[Records supplied]:
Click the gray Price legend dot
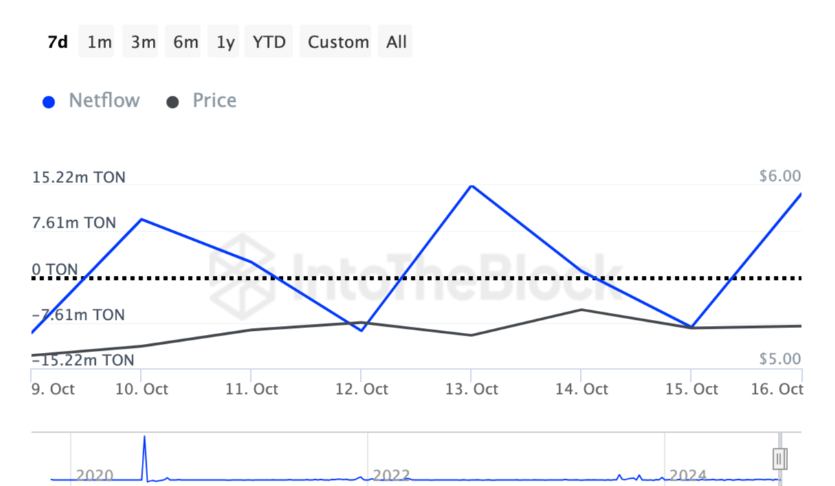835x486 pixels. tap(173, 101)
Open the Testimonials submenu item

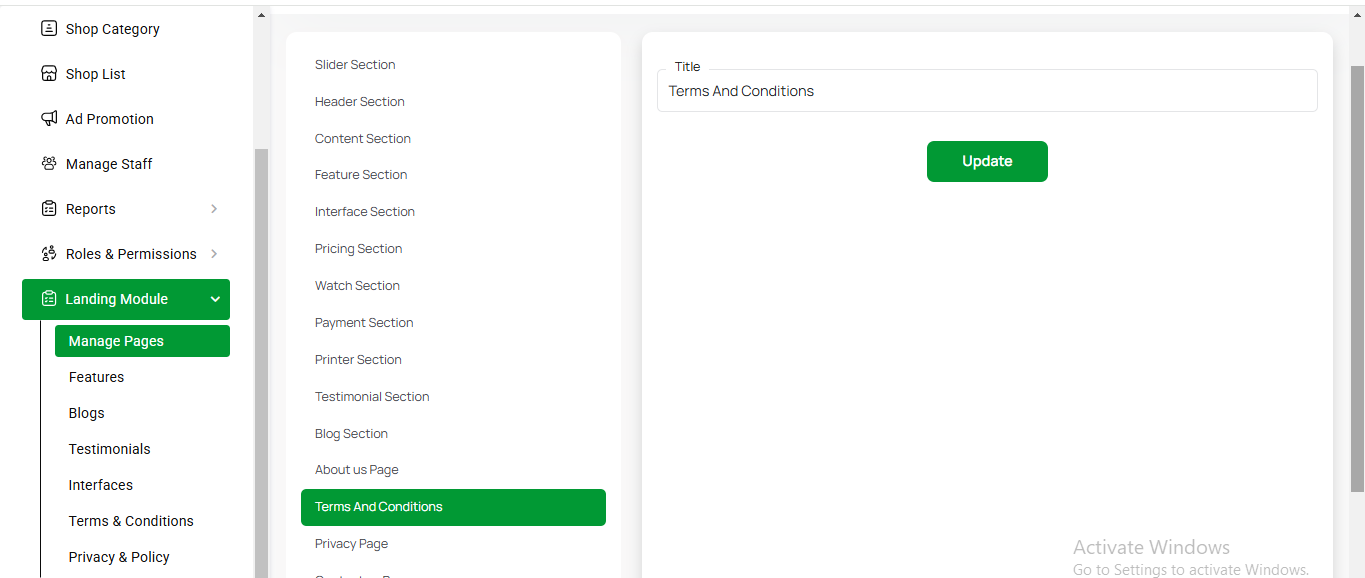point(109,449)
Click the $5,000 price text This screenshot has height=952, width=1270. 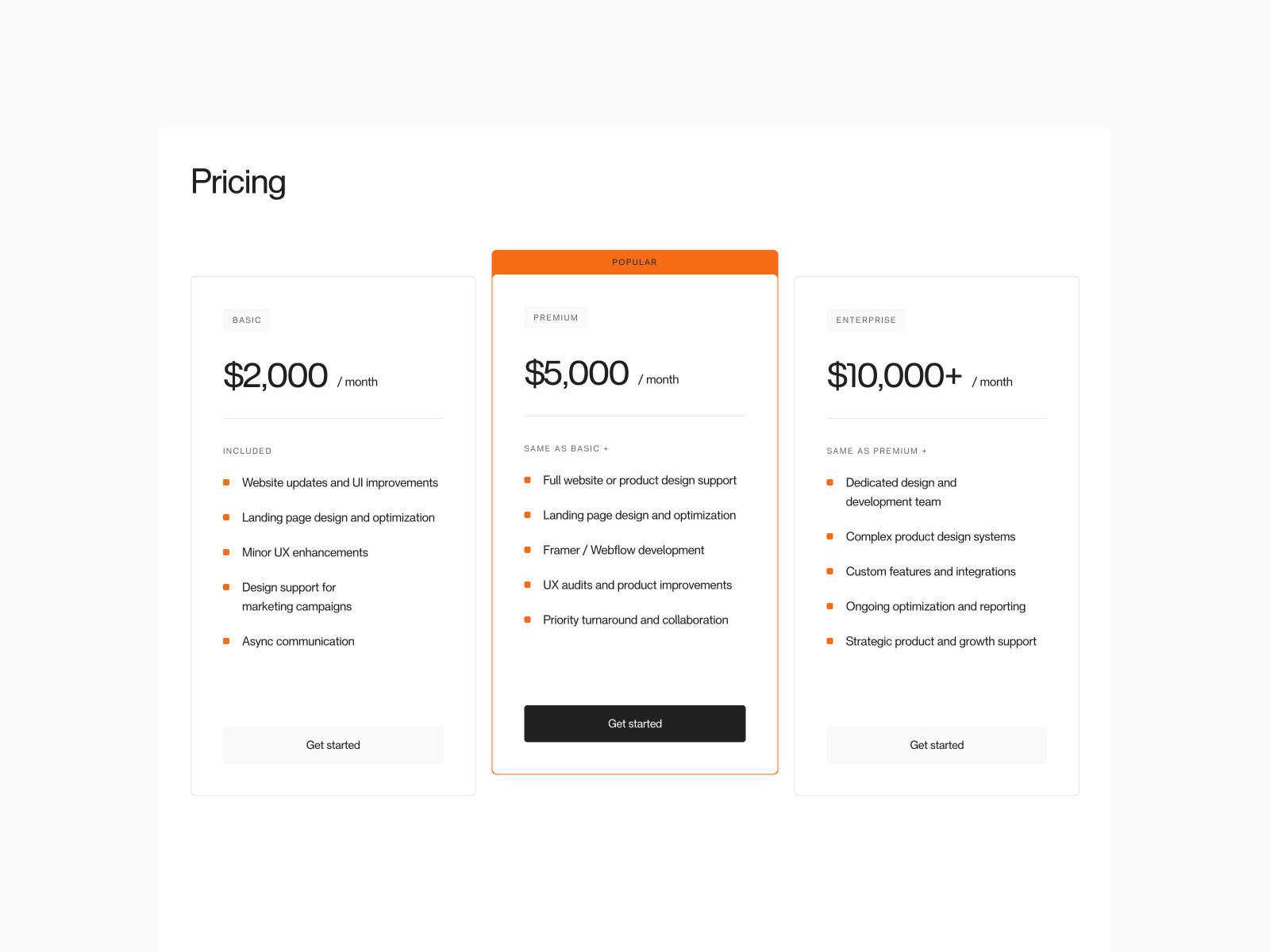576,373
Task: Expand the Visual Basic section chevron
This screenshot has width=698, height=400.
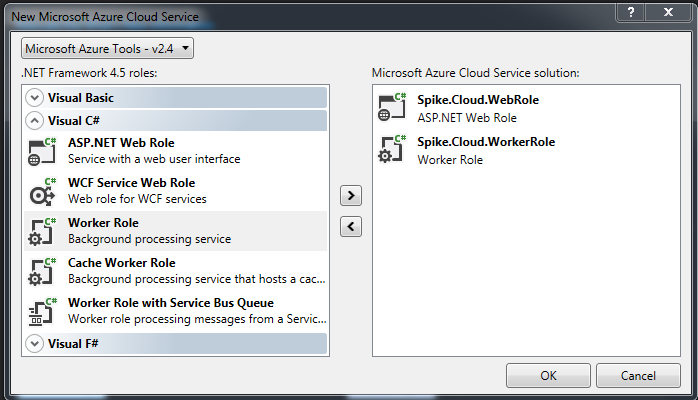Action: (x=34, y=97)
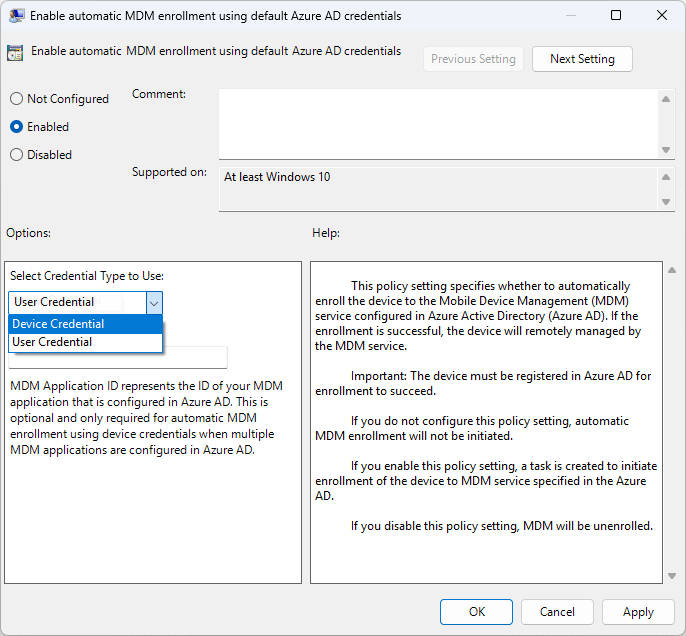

--

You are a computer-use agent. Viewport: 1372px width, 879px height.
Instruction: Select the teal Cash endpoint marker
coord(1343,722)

--

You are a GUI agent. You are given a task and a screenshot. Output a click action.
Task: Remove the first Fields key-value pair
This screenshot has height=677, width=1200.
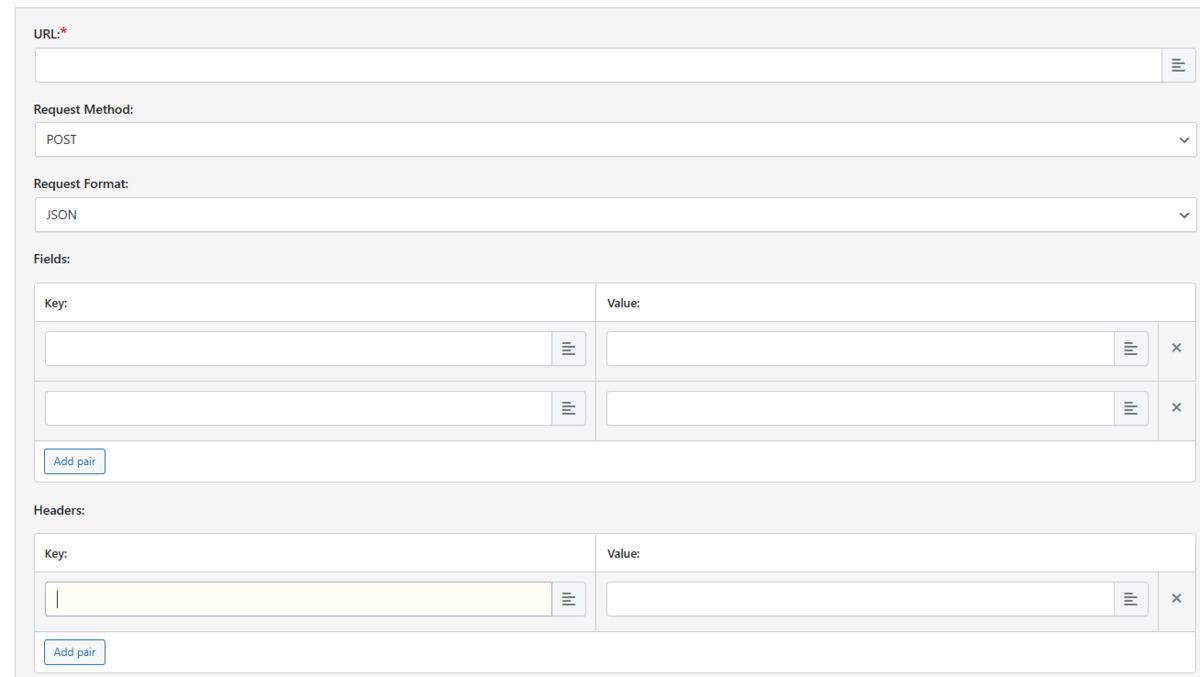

[The problem]: List every line in the records above that contains the string "agent", counting only matches with the same case.

[Task result]:
You are a computer-use agent. Viewport: 1372px width, 879px height.
You are a GUI agent. You are given a task and a screenshot. Output a click action.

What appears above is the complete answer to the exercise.